Ce mois de juin 2022 marque une date historique pour la Suisse qui sort de la liste des soixante-deux (62) pays qui n’ont jamais siégé au Conseil de sécurité. La Confédération suisse, devenue membre de l’ONU en 2002, pourrait désormais, avec la nouvelle confiance portée sur elle par l’Assemblée générale des Nations Unies, jouer un rôle de dégel au sein des relations entre les quinze États membres et notamment les cinq permanents (Chine, France, États-Unis, Fédération de Russie et Grande-Bretagne). Malgré les sanctions contre la Russie auxquelles elle a pris part, la crédibilité et la neutralité suisse peuvent encore servir pour bâtir des ponts entre les nations. La Confédération pourrait ainsi, avec d’autres pays comme ceux du continent africain et les pays latino-américains, pousser à un recentrage de la rhétorique au sein du Conseil de sécurité pour que celui-ci soit davantage conforme aux idéaux de la Charte des Nations Unies. La Suisse pourra se présenter comme une médiatrice dans la crise actuelle entre la Russie et l’Ukraine, n’étant membre ni de l'OTAN ni de l'Union européenne, si pendant les deux ans où elle siègera au Conseil, elle tisse sa toile médiatrice en insufflant à cet organe puissant ses valeurs de paix et de démocratie participative. Il sera difficile, voire impossible, d’éliminer le droit de veto inscrit dans la Charte des Nations Unies et qui a été accordé aux cinq membres permanents, en raison de leur rôle clé dans la création de l’Organisation.

La Suisse pourrait cependant, de concert avec d’autres États, s’inspirer de la résolution adoptée par consensus le mardi 26 avril 2022 par l’Assemblée générale. Tout recours au veto déclenchera désormais une réunion de l'Assemblée générale, au cours de laquelle tous les Etats membres des Nations Unies pourront examiner et commenter le veto. La résolution « Mandat permanent pour un débat de l'Assemblée générale lorsqu'un veto est opposé au Conseil de sécurité », adoptée sans vote, fait suite à l'utilisation par la Russie de son droit de veto au Conseil, le lendemain de son invasion de l'Ukraine, appelant à son retrait inconditionnel du pays. Une nouvelle brèche qui exige une plus grande responsabilité des États dotés du droit de veto. Les États membres ont confié au Conseil la responsabilité principale du maintien de la paix et de la sécurité internationales et ont convenu que lorsqu'il agit en leur nom, il convient que le Conseil fasse preuve de la plus grande responsabilité pour œuvrer à la réalisation « des buts et principes de la Charte des Nations Unies à tout moment ».

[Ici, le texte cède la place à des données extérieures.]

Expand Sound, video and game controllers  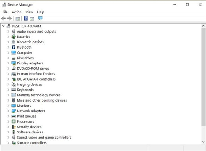tap(8, 138)
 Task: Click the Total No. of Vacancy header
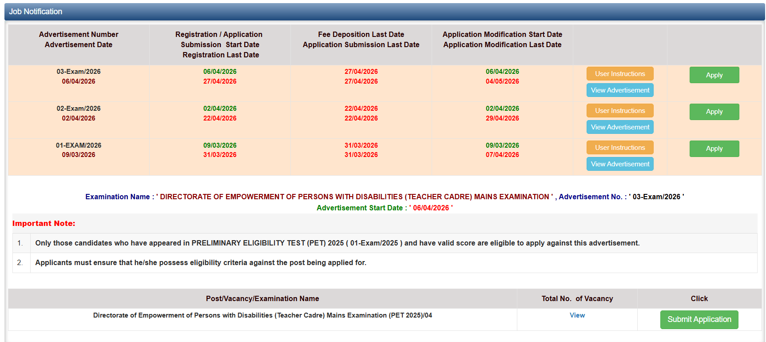577,299
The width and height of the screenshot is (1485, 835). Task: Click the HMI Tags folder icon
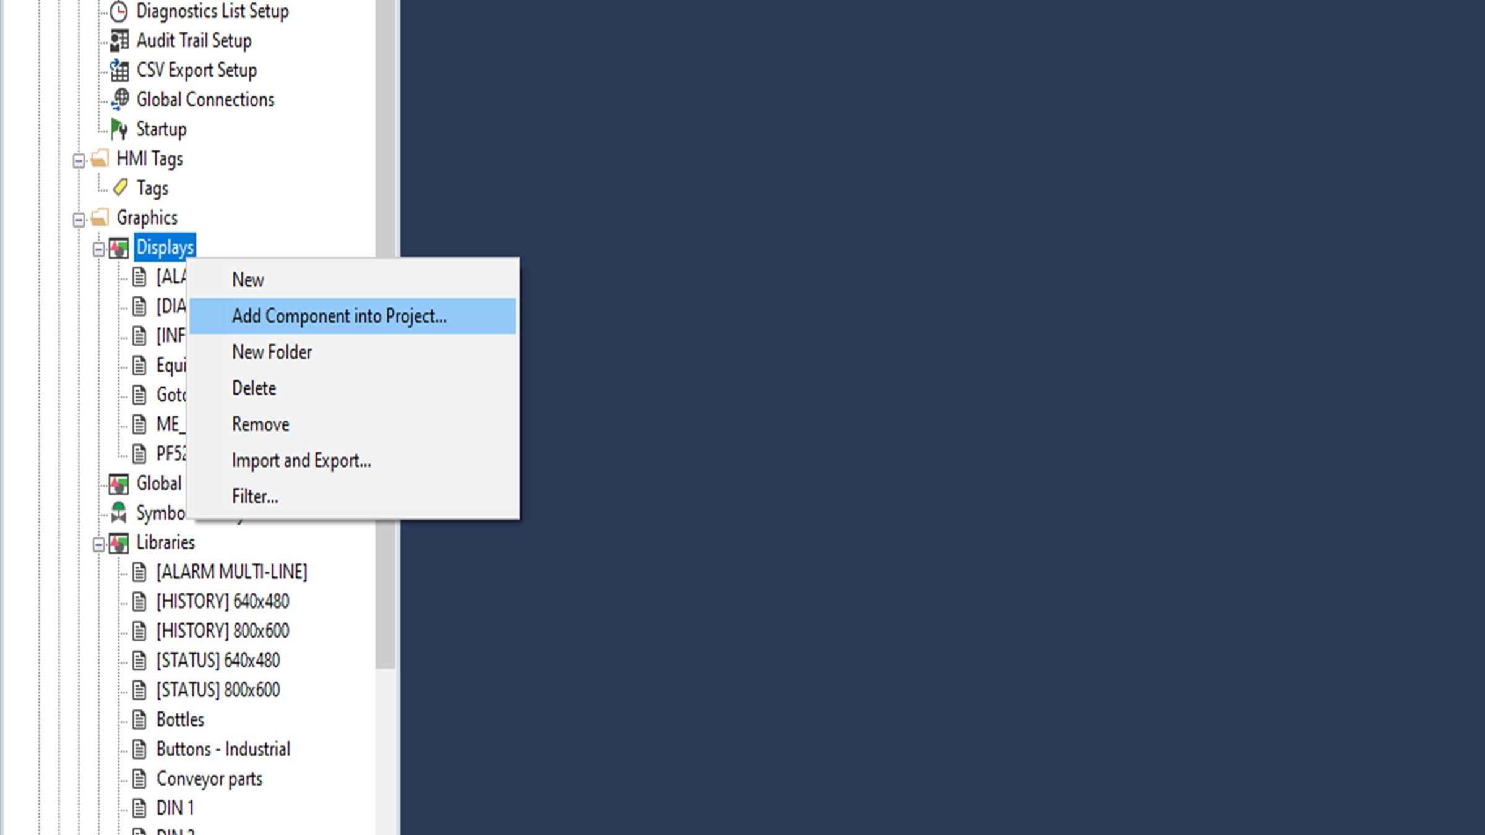[101, 158]
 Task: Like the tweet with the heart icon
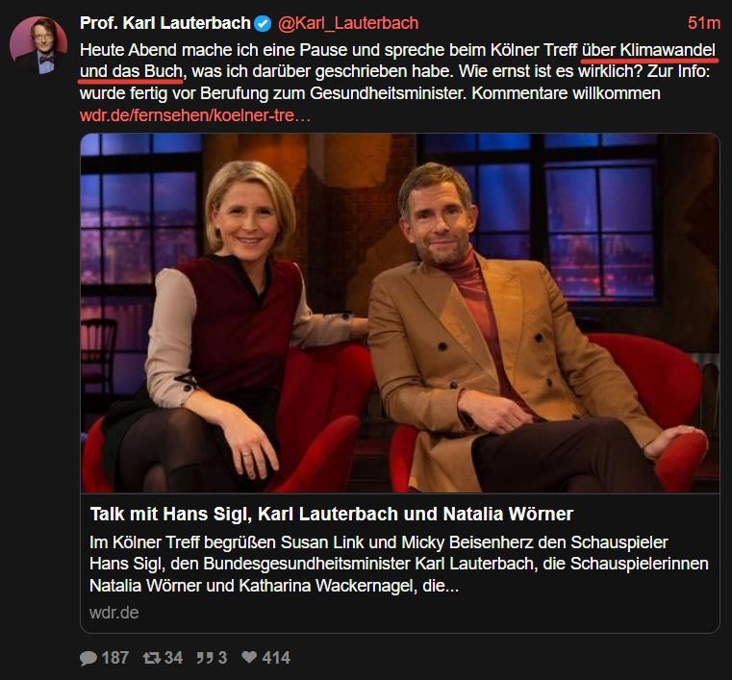(x=249, y=657)
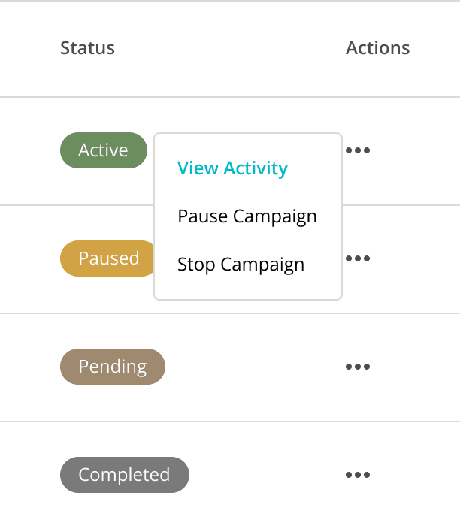
Task: Select the Completed campaign row
Action: pyautogui.click(x=230, y=476)
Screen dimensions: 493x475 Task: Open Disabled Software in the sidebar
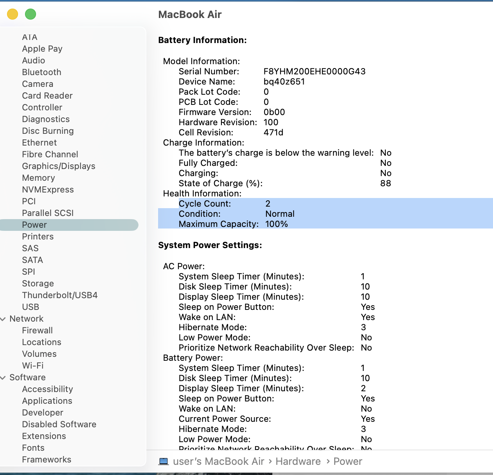tap(59, 425)
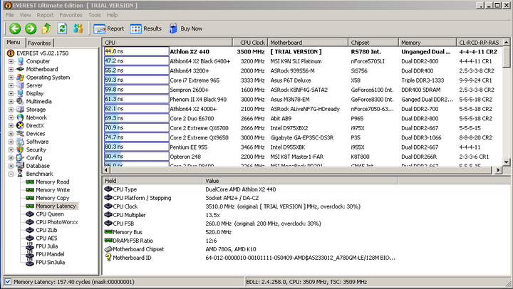Expand the Motherboard tree node
Viewport: 513px width, 289px height.
click(x=11, y=69)
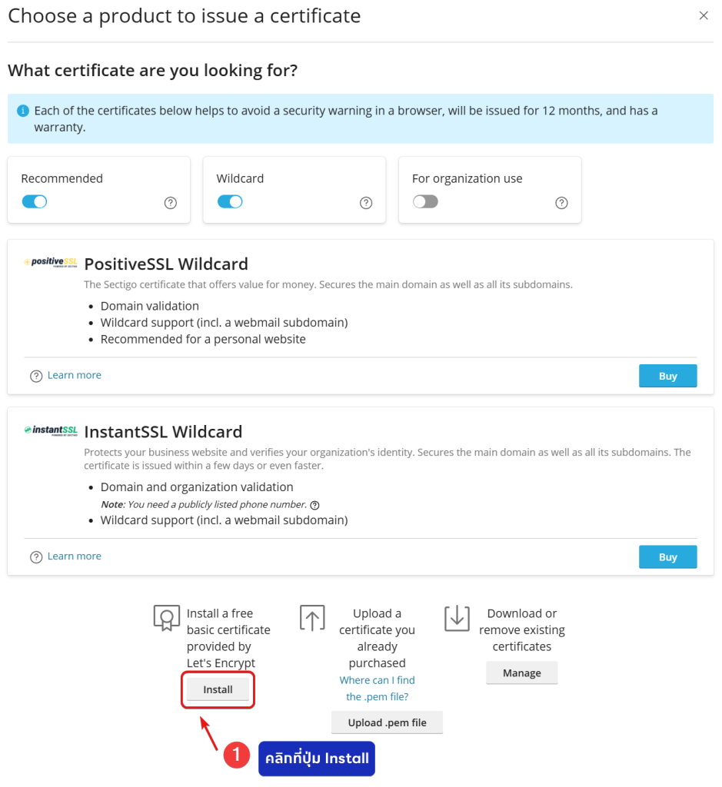Click help icon for organization use
722x787 pixels.
[x=561, y=203]
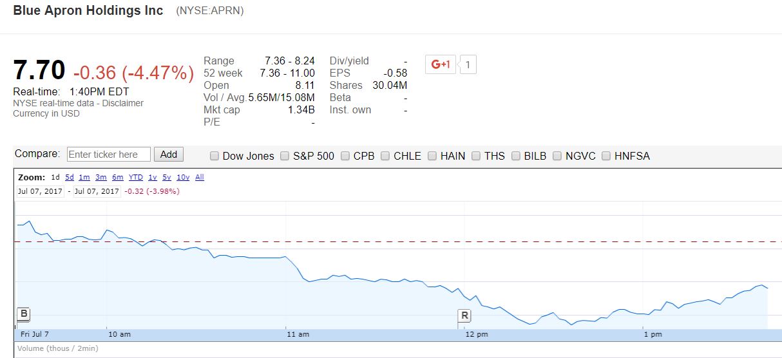782x358 pixels.
Task: Click the Add ticker button
Action: click(168, 155)
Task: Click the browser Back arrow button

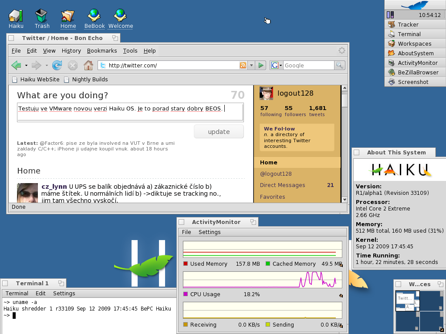Action: [x=16, y=65]
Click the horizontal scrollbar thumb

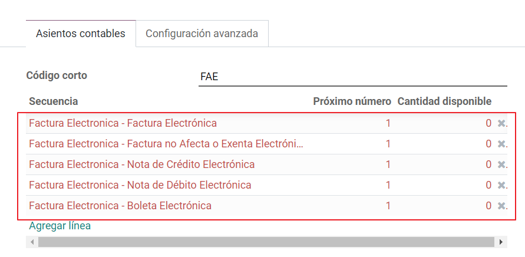pyautogui.click(x=266, y=242)
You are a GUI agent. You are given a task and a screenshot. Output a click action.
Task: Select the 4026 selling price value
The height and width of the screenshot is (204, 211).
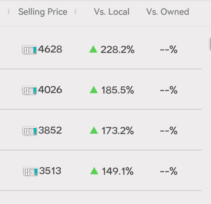click(x=50, y=90)
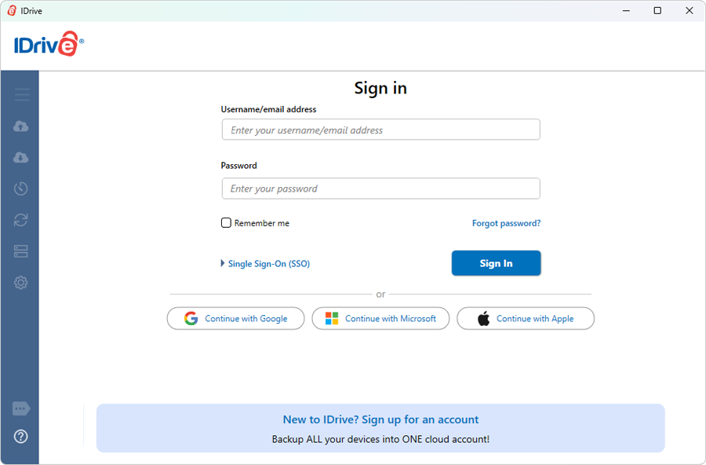The image size is (706, 465).
Task: Click into the password field
Action: point(380,189)
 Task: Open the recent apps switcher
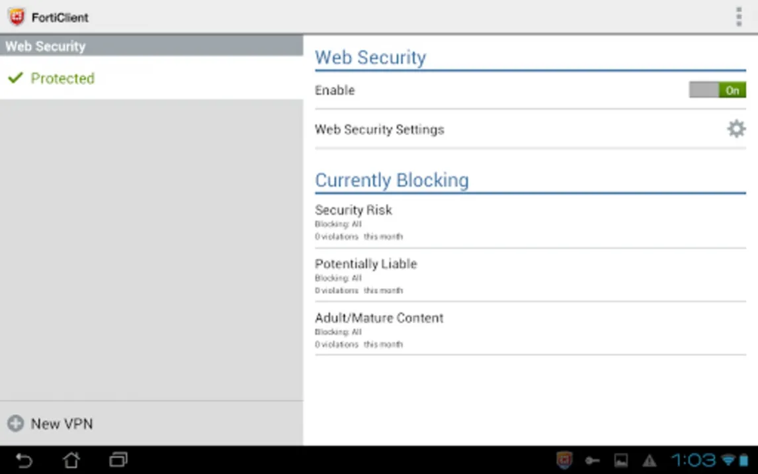[118, 459]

La neutralité est-elle compatible avec un siège au Conseil de sécurité ?

La Suisse, attachée aux idéaux exprimés dans la Charte des Nations Unies, doit donc inscrire sa présence au Conseil de sécurité dans la continuité logique de son engagement pour la paix et la sécurité dans le monde et au sein de l’organisation mondiale. L’objectif fondamental de la neutralité suisse coïncide avec celui de l’ONU, dans la mesure où celle-ci substitue, à la loi du plus fort et à la justice sommaire, un système basé sur le droit, pour « préserver les générations futures du fléau de la guerre ». On peut en effet constater que les Etats dont l’indépendance et l’impartialité sont garanties par rapport à un conflit et qui n’ont pas d’intérêt national direct ou d’agenda caché dans le règlement de celui-ci, ont des prédispositions à jouer le rôle du médiateur de bonne foi (« honest broker »). Ce siège au Conseil de sécurité devrait lui offrir de nouvelles possibilités de contribuer à la paix, à la sécurité et à l’instauration d’un ordre international équitable. En définitive, même si l’ONU n’a pas réussi toutes ses missions, il n’en demeure pas moins vrai qu’elle est « la dernière tranchée avant le chaos » pour paraphraser le Professeur Jean Ziegler.